[REVIEW] Jurassic World

 

“Após quarto filme da franquia, parque dos dinossauros pode, finalmente, fechar as portas.”

 

Por Luís Gustavo Fonseca

 

Faço parte do grupo de pessoas que não cresceu tendo algum tipo de afeto por Jurassic Park. Como expliquei nesse texto aqui, só fui conferir o primeiro filme em 2013, quando o longa foi relançado em 3D, em comemoração ao seu vigésimo aniversário. Mesmo ficando encantado com o resultado, e entendo o porque do primeiro filme ser algo tão louvado e querido, não era (e é) a mesma coisa para quem gosta do filme desde pequeno. E é justamente esse distanciamento, essa falta de nostalgia, que não me fez empolgar por Jurassic World.

Convenhamos: havia, DE FATO, a necessidade de o filme existir? Após a queda de qualidade nas duas sequências que o filme teve, não era necessário voltar ao cinema. Tudo estava devidamente concluído. Mas em um ano em que antigas franquias, como Mad Max e Star Wars, voltam ao cinema, por que não trazer a marca Jurassic Park junto?

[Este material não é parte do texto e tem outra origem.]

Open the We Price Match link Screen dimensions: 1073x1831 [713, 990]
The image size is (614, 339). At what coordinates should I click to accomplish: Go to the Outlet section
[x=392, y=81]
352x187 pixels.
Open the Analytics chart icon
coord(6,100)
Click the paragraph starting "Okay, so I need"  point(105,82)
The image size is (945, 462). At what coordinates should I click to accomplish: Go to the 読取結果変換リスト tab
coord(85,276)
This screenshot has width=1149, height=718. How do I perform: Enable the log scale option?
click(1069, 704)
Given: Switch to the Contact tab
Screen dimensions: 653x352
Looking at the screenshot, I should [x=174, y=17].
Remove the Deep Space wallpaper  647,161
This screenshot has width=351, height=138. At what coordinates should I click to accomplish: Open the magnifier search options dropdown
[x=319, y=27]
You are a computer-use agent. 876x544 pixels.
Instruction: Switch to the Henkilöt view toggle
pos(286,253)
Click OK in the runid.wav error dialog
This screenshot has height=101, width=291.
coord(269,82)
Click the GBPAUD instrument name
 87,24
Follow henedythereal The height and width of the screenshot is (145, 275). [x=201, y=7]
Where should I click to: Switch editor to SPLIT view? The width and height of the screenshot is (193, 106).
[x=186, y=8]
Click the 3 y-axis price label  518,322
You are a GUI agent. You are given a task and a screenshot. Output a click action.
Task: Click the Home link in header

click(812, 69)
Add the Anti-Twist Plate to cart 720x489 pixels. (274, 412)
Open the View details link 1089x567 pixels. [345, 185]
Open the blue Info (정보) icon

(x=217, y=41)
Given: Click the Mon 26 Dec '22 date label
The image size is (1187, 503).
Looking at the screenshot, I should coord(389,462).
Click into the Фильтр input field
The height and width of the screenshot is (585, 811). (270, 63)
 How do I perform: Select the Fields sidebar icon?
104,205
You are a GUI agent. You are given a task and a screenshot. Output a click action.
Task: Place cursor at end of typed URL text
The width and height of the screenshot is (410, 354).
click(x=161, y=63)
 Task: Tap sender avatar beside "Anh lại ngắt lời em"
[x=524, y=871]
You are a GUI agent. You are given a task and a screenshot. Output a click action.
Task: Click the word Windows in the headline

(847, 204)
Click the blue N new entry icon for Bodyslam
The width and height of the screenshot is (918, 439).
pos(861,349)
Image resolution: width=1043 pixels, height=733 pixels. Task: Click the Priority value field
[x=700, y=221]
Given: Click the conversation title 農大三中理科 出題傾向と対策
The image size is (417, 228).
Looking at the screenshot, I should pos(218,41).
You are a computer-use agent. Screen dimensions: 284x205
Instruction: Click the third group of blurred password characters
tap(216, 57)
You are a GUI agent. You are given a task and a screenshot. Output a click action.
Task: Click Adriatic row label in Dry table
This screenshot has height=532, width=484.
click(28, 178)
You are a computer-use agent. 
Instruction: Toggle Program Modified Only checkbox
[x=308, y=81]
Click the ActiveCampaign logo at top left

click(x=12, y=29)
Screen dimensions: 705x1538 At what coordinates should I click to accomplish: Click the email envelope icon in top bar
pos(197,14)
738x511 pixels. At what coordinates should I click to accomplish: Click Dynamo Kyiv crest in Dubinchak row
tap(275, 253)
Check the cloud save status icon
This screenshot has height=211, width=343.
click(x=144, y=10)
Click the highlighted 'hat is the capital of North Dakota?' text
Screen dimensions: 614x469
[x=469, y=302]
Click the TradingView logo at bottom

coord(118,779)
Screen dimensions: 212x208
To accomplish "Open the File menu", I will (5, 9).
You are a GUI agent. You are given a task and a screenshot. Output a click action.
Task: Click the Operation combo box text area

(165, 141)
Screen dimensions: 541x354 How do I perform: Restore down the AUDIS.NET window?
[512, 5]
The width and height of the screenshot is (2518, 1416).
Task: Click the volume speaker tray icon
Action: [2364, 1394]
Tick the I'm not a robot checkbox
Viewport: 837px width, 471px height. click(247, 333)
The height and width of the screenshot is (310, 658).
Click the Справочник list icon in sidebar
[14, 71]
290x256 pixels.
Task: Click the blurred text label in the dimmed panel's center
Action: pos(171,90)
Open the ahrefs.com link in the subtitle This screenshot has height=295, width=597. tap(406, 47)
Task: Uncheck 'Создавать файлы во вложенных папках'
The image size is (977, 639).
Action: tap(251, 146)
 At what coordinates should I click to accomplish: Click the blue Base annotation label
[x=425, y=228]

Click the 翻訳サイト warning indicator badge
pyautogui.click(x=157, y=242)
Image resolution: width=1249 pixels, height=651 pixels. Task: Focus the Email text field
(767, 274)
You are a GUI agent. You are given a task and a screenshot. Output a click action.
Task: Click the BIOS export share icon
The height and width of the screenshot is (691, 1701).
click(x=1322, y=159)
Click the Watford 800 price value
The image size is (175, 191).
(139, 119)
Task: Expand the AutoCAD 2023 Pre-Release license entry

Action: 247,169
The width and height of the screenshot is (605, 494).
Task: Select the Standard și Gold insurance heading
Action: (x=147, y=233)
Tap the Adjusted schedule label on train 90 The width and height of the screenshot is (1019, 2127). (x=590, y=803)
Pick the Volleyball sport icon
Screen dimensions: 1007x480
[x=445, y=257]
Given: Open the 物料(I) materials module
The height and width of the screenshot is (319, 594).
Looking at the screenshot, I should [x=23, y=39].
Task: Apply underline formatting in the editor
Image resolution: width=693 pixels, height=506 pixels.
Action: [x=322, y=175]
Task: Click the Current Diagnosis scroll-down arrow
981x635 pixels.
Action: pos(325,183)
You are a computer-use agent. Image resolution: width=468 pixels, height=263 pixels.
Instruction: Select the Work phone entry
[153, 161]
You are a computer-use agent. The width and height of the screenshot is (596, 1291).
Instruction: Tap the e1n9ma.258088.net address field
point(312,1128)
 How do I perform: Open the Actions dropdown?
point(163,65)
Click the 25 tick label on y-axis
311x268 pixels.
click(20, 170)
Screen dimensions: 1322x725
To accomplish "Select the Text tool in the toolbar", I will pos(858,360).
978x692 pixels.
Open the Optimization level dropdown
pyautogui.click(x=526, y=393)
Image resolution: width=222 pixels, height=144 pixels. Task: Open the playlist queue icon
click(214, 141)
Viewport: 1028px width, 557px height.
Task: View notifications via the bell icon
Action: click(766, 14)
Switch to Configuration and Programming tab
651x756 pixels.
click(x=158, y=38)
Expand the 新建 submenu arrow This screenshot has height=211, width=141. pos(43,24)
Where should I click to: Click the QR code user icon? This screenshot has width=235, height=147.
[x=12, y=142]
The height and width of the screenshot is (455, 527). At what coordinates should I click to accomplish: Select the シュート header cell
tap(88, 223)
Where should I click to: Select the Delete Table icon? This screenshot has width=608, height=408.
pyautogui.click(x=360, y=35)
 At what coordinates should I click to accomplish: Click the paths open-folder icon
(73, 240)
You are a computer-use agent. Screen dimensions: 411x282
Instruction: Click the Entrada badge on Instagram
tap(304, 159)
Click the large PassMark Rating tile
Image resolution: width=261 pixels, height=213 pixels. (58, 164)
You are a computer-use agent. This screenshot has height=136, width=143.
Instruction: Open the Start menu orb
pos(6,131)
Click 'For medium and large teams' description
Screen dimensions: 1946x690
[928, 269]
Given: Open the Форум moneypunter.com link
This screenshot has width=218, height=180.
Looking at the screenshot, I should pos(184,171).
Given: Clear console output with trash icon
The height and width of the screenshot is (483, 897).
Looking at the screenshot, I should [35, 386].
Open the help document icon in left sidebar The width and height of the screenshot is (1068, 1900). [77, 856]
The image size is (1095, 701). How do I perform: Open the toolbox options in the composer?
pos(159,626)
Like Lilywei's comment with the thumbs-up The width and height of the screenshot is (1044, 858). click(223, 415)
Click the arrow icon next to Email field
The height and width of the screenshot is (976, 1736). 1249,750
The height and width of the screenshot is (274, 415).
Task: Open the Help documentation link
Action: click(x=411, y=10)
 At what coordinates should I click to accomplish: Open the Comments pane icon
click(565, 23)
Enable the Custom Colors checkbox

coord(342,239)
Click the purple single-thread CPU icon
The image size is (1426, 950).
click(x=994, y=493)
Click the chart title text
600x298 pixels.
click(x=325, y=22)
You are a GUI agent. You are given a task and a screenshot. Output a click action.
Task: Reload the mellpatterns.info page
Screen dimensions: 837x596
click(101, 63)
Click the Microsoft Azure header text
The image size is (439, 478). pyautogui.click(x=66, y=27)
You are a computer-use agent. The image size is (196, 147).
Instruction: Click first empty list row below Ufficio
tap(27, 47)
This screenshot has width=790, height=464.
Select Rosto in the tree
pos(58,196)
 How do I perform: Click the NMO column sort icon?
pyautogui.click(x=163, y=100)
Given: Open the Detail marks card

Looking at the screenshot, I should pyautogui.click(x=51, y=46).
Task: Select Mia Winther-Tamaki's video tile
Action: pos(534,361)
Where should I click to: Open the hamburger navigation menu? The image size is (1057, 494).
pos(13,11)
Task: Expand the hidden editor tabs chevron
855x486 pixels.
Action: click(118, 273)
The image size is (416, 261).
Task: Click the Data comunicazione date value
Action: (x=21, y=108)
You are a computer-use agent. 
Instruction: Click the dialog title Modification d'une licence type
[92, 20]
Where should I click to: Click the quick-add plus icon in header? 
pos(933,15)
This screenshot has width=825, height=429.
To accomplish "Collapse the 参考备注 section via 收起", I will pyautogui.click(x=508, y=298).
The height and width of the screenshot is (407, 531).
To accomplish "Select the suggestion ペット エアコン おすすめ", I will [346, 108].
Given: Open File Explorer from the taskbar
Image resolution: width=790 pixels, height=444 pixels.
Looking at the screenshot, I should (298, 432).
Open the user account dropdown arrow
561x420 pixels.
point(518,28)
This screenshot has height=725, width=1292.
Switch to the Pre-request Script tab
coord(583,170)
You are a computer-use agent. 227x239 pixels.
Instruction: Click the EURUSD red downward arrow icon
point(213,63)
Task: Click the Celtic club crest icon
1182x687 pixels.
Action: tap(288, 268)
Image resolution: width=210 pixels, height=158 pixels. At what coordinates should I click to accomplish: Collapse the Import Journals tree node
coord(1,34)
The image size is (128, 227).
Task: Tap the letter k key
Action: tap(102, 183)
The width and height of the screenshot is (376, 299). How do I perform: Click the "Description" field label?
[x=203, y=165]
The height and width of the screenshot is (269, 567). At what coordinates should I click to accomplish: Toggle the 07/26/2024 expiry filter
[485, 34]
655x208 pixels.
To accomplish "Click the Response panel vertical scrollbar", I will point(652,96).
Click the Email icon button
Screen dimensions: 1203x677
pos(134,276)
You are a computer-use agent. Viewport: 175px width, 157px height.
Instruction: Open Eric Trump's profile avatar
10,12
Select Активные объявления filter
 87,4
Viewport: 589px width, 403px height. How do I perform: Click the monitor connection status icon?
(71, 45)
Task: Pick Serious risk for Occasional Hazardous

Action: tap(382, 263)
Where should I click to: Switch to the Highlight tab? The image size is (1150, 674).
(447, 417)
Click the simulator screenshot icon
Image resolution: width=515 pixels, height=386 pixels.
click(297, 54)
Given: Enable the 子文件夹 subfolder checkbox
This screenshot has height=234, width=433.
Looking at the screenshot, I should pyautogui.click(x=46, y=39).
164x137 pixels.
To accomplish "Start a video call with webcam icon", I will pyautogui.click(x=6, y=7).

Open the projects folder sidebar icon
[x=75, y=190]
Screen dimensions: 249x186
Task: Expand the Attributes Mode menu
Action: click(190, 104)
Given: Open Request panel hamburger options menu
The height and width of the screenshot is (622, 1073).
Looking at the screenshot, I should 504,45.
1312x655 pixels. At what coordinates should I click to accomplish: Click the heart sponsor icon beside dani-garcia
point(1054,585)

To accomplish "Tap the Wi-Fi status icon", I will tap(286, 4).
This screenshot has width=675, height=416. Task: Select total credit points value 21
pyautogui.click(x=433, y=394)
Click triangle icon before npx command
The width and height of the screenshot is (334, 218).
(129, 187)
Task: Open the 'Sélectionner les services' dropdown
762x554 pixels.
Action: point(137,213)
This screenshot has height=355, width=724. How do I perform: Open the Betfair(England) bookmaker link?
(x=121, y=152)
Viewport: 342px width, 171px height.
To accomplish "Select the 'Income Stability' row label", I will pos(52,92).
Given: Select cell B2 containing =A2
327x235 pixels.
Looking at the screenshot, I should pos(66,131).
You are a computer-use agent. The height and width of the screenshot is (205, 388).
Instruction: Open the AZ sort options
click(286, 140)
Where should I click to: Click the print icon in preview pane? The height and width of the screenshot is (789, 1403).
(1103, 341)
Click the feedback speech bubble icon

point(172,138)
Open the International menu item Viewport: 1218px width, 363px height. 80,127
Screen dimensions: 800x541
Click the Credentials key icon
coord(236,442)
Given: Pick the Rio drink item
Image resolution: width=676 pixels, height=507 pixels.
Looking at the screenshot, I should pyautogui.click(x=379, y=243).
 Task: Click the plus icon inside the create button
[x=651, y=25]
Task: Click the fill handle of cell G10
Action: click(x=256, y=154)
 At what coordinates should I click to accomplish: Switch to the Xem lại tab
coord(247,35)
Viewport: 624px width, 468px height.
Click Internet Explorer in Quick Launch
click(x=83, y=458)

OK, confesso que seria até maneiro ir a um parque para ver isso
OK, confesso que seria até maneiro ir a um parque para ver isso

No novo filme, o sonho de John Hammond é realizado, e o Parque dos Dinossauros é finalmente aberto. Sucesso de público, que se acostumou com a ideia dos dinossauros voltarem a viver, o parque, comprado pelo bilionário Simon Masrani (Irrfan Khan), procura sempre investir em novas atrações, e aposta agora em híbridos criados em laboratório. Obviamente, essa se revela a pior das ideias, e quando uma nova espécie se liberta do seu cativeiro, resta ao adestrador de velociraptors (!!!) Owen (Chris Pratt) tentar salvar a vida de Claire (Bryce Dallas Howard) e seus sobrinhos, Gray (Ty Simpskins) e Zach (Nick Robinson)… Além de, claro, todo o lugar.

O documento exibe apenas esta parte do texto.